Baca Juga:Peringati Hari Lahir Mendiang Istri, Bos Rokok HS Bangun Masjid di Lokasi Kecelakaan Kulon Progo
Ia mempertimbangkan menaikkan harga menjadi Rp1.500, namun ketakutan kehilangan pelanggan menghantuinya.
"Tapi kalau dinaikkan jadi Rp1.500 takut pembeli pergi. Tapi kalau tidak naik bisa rugi," ujarnya dengan nada bingung.
Jani hanya bisa berharap harga kembali normal agar asap dapur angkringannya tetap mengepul.
![Pedagang Pasar Kranggan mengeluhkan minimnya stok Minyakita, Rabu (22/4/2026). [Suara.com/Putu]](https://media.suara.com/pictures/653x366/2026/04/22/99160-penjual-sembako-jogja.jpg)
Kebingungan Jani bermuara dari kondisi di pasar. Ani, pedagang di Pasar Kranggan, Yogyakarta, mengungkapkan betapa sulitnya situasi setelah Lebaran. Harga Minyakita yang dulunya bersahabat di angka Rp18 ribu, kini melonjak menjadi sekitar Rp22 ribu per liter di lapaknya. Parahnya lagi, barangnya susah didapat.

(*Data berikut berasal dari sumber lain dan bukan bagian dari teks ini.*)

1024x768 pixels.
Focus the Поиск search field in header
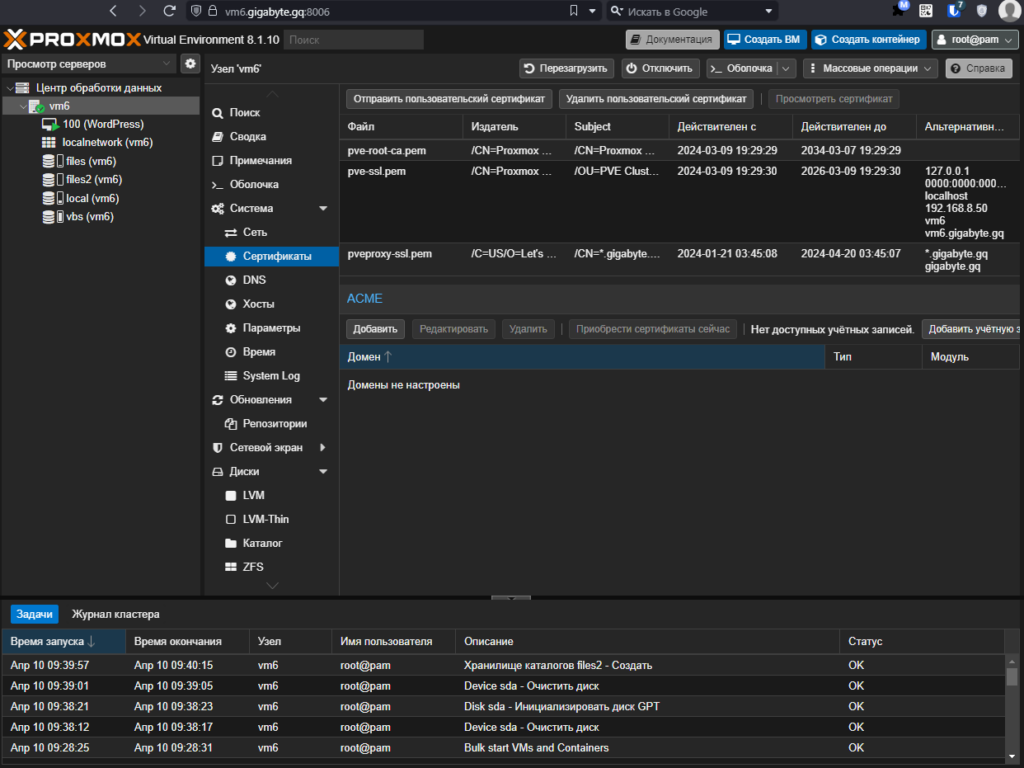pos(354,40)
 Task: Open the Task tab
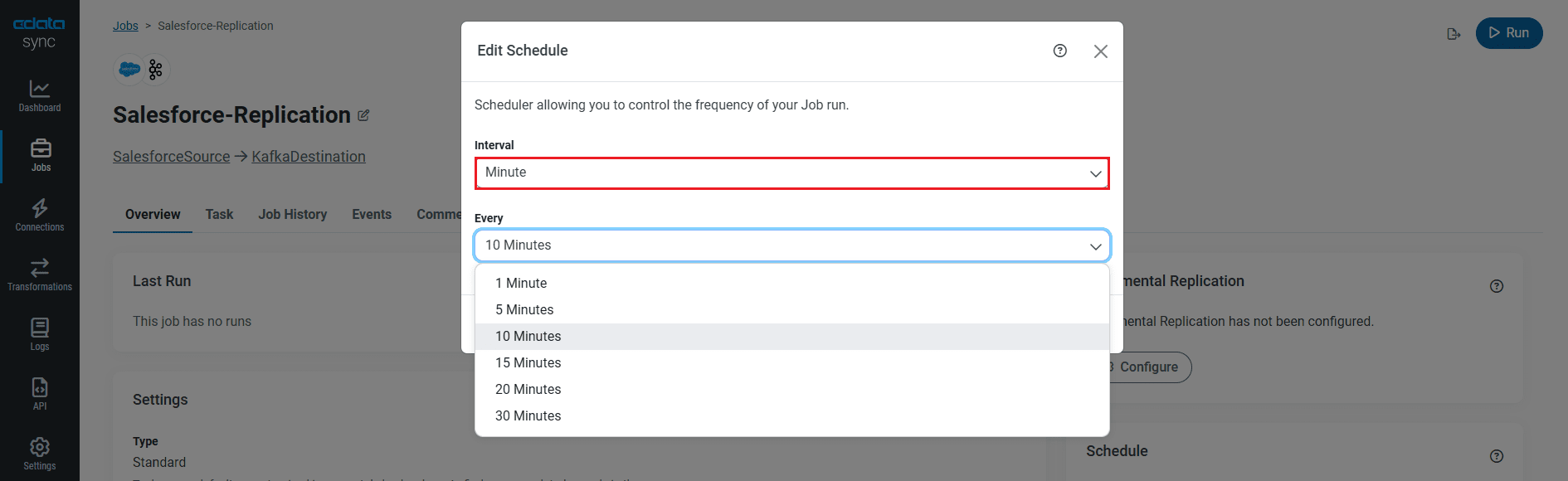point(219,215)
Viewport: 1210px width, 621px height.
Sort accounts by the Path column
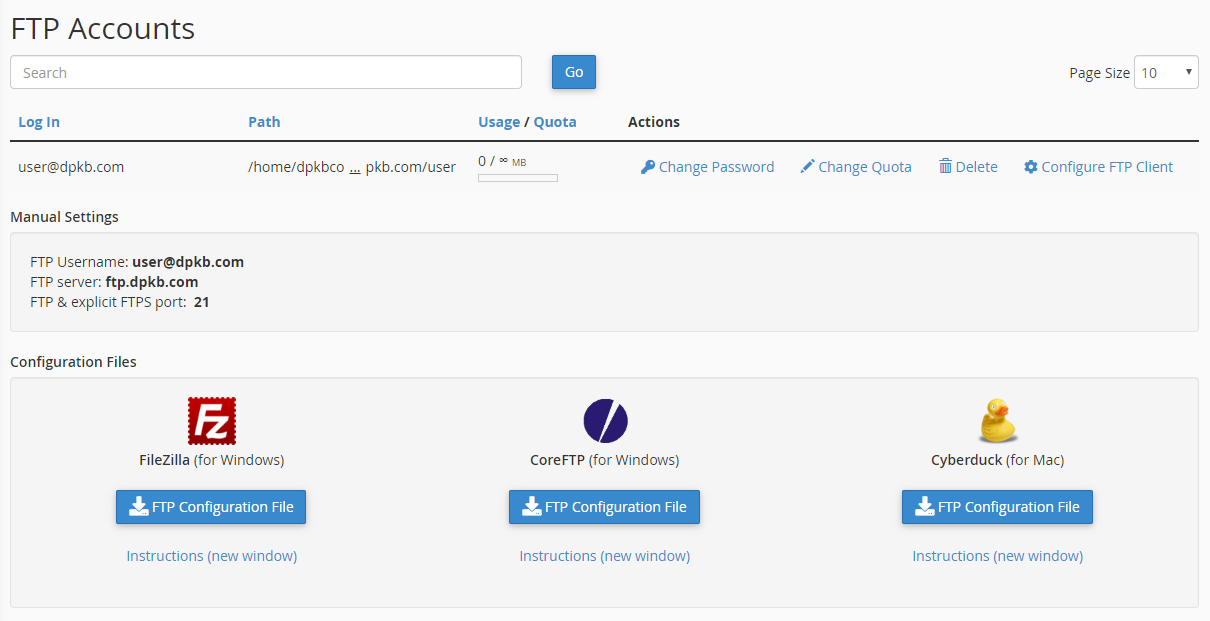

"Stoknya tinggal sedikit, sekarang susah nyarinya. Biasanya kalau barang ada bisa stok sampai 50 liter, sekarang hampir tidak ada," keluh Ani, Rabu (22/4/2026).
Baca Juga:Hore! Jogja Berlakukan Perpanjangan STNK Tanpa KTP Asli, Calo PajakMakin Terhimpit
Kelangkaan kemasan satu liter memaksa Ani menjual kemasan dua liter yang kurang diminati rakyat kecil karena harganya dirasa berat. Akibatnya, pembeli lari.
"Kalau sudah tanya harga, banyak yang langsung pergi. Jadi pembeli berkurang," tambahnya.
Di sisi lain, pemerintah melalui Kepala Dinas Perindustrian dan Perdagangan (Disperindag) DIY, Yuna Pancawati, mengklaim secara umum harga di DIY masih aman sesuai HET Rp15.700.
Namun, ia tak menampik realitas di lapangan seperti di Pasar Kranggan berbeda. Hal ini terjadi karena rantai pasok dari atas sudah mahal, di mana pedagang pasar mendapatkan harga dari pemasok sudah di angka Rp19.500 per liter.
"Nanti akan diupayakan agar mereka mendapatkan jatah operasi pasar Minyakita,” jelas Yuna merespons kondisi tersebut.
Pihaknya berjanji menggencarkan operasi pasar sepanjang April 2026 untuk menstabilkan harga dan memastikan ketersediaan stok bagi masyarakat.